Illam (), also referred to as Mana, is the Malayalam word for the house of a Namboodiri Brahmin. In the traditional lineage system used for the classification and identification of homes based on the castes of Kerala, South India, an Illam served as the Tharavad (ancestral house) of Namboodiri Brahmin families. 

The Namboodiris, who constituted the highest ranking caste of Kerala, also refer to their lineages as the Brahmaalayam. The family homes are built according to the canons of Vaasthusaasthram, meaning "architecture" in the Sanskrit language.

Structural layout 

The traditional layout of a Namboodiri Illam is in the form of an open courtyard which is located in the middle, known as the Nadumittam ('nadu' meaning middle and 'mittam' meaning earth/ground). These buildings or houses are designed in different patterns such as Nalukettu (a courtyard surrounded by rooms on four sides), Ettukettu (a nalukettu surrounded by another nalukettu), and Pathinarukettu (four layers of buildings constructed around a central courtyard).

[Source records]
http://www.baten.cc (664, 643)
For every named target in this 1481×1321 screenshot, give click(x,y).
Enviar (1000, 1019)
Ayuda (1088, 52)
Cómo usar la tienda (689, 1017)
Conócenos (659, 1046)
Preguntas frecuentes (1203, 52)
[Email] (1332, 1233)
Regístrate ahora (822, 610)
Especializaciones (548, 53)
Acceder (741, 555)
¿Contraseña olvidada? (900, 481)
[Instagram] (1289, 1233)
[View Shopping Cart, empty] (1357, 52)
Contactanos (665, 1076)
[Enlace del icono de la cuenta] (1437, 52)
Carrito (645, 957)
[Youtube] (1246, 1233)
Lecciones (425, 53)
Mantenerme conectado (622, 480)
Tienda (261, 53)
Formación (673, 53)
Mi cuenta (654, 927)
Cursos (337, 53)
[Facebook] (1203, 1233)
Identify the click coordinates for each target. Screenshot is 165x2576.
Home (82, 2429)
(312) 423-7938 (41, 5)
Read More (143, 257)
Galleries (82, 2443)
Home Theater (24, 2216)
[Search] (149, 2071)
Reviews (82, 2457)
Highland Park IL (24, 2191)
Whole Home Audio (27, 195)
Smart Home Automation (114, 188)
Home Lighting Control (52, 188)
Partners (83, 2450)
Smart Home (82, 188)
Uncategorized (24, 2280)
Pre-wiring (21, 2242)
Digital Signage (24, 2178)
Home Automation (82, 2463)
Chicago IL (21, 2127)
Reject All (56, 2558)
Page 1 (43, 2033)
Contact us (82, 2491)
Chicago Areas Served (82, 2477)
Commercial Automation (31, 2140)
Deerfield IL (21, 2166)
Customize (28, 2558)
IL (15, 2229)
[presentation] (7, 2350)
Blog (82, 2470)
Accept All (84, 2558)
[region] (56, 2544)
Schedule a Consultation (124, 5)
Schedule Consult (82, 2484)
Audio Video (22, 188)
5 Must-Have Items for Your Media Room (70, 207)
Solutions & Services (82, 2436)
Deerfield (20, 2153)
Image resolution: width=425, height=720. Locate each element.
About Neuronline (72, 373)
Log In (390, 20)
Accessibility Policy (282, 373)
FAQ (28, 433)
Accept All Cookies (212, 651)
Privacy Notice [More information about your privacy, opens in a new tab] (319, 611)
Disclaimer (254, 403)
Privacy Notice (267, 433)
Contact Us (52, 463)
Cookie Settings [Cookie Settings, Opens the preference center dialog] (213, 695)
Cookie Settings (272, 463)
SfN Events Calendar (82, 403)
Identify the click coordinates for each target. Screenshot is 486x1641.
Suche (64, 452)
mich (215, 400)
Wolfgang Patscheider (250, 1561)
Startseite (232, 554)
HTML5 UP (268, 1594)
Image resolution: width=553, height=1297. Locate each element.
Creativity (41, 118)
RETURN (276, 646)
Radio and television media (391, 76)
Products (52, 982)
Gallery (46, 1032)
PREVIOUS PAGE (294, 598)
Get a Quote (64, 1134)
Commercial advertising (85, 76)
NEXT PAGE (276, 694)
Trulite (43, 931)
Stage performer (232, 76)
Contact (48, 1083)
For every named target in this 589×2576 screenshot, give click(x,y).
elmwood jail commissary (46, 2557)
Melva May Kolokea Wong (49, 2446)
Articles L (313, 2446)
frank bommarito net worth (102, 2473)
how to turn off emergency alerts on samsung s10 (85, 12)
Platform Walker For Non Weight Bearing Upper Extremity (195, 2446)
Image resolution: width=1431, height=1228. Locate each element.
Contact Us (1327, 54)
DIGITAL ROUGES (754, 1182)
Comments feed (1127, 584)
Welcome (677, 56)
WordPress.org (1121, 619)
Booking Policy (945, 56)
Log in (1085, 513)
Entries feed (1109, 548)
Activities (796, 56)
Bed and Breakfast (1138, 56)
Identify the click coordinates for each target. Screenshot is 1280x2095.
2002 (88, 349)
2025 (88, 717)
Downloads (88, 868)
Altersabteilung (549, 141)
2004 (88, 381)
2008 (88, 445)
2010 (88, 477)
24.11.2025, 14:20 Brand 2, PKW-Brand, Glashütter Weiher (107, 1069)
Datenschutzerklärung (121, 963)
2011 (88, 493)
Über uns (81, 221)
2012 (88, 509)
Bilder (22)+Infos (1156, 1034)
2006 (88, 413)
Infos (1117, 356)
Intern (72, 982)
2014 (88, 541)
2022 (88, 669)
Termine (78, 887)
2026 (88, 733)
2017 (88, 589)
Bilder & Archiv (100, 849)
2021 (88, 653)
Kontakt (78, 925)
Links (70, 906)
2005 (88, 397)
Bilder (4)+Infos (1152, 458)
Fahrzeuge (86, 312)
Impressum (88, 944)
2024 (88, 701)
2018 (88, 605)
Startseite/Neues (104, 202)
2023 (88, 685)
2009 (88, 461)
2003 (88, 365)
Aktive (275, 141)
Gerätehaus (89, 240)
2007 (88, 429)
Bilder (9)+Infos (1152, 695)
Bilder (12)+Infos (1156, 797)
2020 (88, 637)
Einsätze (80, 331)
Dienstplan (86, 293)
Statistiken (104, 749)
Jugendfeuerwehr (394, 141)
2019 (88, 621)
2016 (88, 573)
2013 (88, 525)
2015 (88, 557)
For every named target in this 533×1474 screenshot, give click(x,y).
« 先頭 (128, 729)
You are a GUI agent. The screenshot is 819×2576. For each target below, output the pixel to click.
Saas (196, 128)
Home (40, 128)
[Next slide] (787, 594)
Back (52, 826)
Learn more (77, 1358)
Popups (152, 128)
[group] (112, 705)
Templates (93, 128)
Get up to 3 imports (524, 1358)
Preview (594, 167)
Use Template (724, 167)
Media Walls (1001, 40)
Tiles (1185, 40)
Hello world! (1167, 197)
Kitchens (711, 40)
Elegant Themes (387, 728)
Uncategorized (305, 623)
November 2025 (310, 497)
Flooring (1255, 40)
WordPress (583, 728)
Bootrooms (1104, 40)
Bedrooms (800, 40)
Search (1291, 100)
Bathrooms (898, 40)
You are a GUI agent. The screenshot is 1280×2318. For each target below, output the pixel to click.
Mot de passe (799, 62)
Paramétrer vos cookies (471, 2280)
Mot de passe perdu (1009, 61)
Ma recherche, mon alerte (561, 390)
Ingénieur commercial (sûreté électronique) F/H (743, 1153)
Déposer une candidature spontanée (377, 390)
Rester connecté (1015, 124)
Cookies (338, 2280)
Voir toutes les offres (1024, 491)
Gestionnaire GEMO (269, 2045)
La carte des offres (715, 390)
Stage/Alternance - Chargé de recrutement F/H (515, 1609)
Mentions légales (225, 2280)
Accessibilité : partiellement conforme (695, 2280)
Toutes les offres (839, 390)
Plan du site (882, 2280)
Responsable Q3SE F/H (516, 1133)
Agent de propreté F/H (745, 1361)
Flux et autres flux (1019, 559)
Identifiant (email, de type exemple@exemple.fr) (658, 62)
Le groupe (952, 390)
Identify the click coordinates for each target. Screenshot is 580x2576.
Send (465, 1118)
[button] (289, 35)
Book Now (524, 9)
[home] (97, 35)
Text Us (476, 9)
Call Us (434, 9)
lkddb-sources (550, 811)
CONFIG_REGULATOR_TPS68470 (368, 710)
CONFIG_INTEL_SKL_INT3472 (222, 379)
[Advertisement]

> **To do**: Please carry on the passage about the Namboodiri Illam, starting right after its final sentence. The material has no role here.

> **Result**:
Popular examples 

Some well-known Illams in Kerala include Suryakaladi Mana (Kottayam), Varikkasseri Mana (Palakkad), Pootheri Illam (Feroke), Eettisseri Mana (Kannur), Nenmini Illam (Guruvayur), Olappamanna Illam (Vellinezhi) and Poomulli Mana (Palakkad). Most of these ancestral homes produced aristocratic families who have since married with elite Nair communities to form the upper-caste divisions.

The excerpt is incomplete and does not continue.